Thereafter, service was manifested from the legs of the Personality of Godhead for the sake of perfecting the religious function. Situated on the legs are the śūdras, who satisfy the Lord by service.

Service is the real constitutional occupation of all living entities. The living entities are meant to render service to the Lord, and they can attain religious perfection by this service attitude. One cannot attain religious perfection simply by speculating to attain theoretical knowledge. The jñānī division of spiritualists go on speculating only to distinguish the soul from matter, but they have no information of the activities of the soul after being liberated by knowledge. It is said that persons who only mentally speculate to know things as they are and who do not engage in the transcendental loving service of the Lord are simply wasting their time.

It is clearly said here that the principle of service was generated from the legs of the Lord for the sake of perfecting the religious process, but this transcendental service is different from the idea of service in the material world. In the material world, no one wants to be a servant; everyone wants to become the master because false mastership is the basic disease of the conditioned soul.

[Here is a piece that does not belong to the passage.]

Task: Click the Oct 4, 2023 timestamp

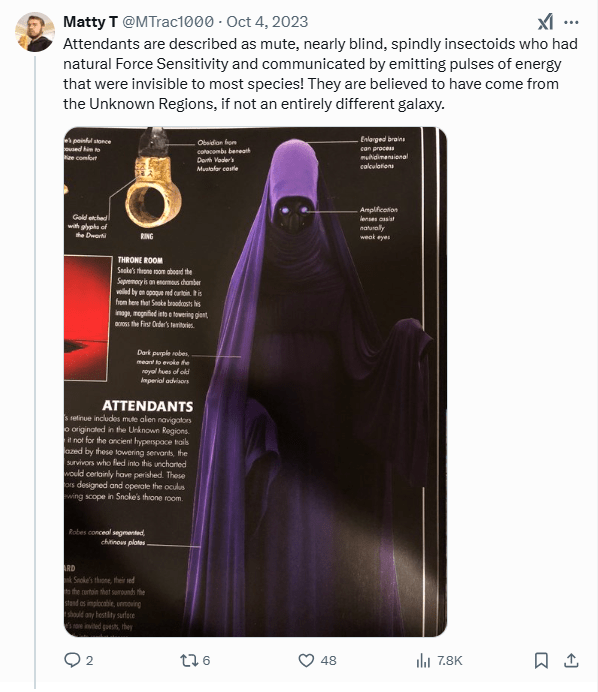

The conditioned soul in the material world wants to lord it over others. Illusioned by the external energy of the Lord, he is forced to become a servant of the material world. That is the real position of the conditioned soul. The last snare of the illusory, external energy is the conception of becoming one with the Lord, and due to this conception the illusioned soul remains in the bondage of material energy, falsely thinking himself a liberated soul and “as good as Nārāyaṇa.”

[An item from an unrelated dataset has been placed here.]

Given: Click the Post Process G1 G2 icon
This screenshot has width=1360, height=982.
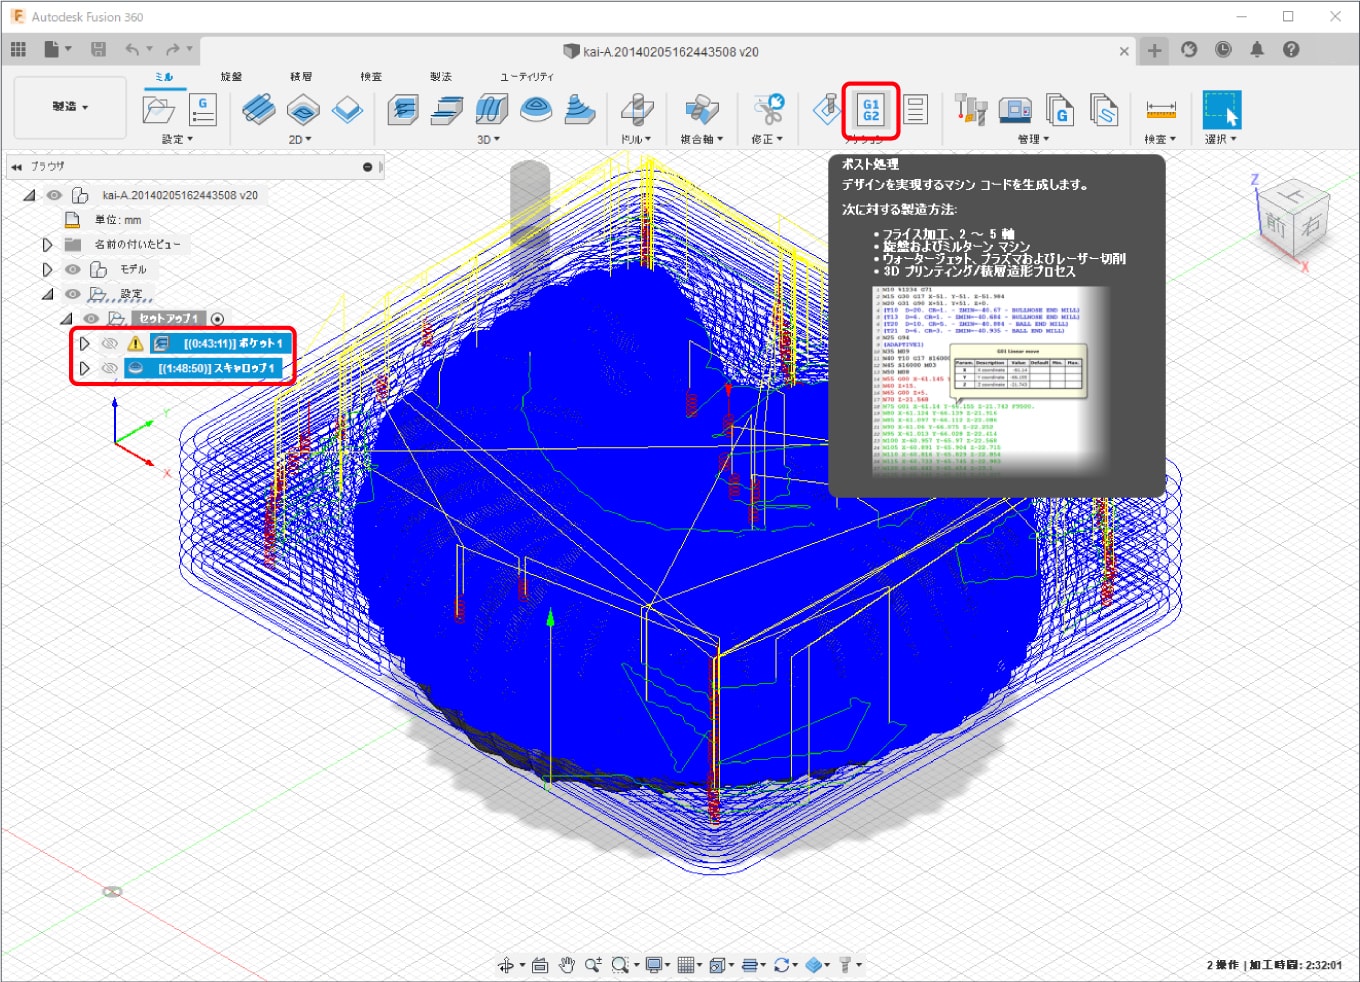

It is actually better to be a śūdra than to be a brāhmaṇa and not develop the service attitude, because that attitude alone satisfies the Lord. Every living being — even if he be a brāhmaṇa by qualification — must take to the transcendental service of the Lord. Both Bhagavad-gītā and the Śrīmad-Bhāgavatam support that this service attitude is the perfection of the living entity. A brāhmaṇa, kṣatriya, vaiśya or śūdra can perfect his occupational duties only by rendering service unto the Lord. A brāhmaṇa is supposed to know this fact due to his perfection in Vedic wisdom. The other sections are supposed to follow the direction of the brāhmaṇa Vaiṣṇava (one who is a brāhmaṇa by qualification and a Vaiṣṇava by action). That will make the entire society perfect in regard to the order of its social construction. A disordered society cannot satisfy either the members of the society or the Lord. Even if one is not a perfect brāhmaṇa, kṣatriya, vaiśya or śūdra but takes to the service of the Lord, not caring for the perfection of his social position, he becomes a perfect human being simply by developing the attitude of service to the Supreme Lord.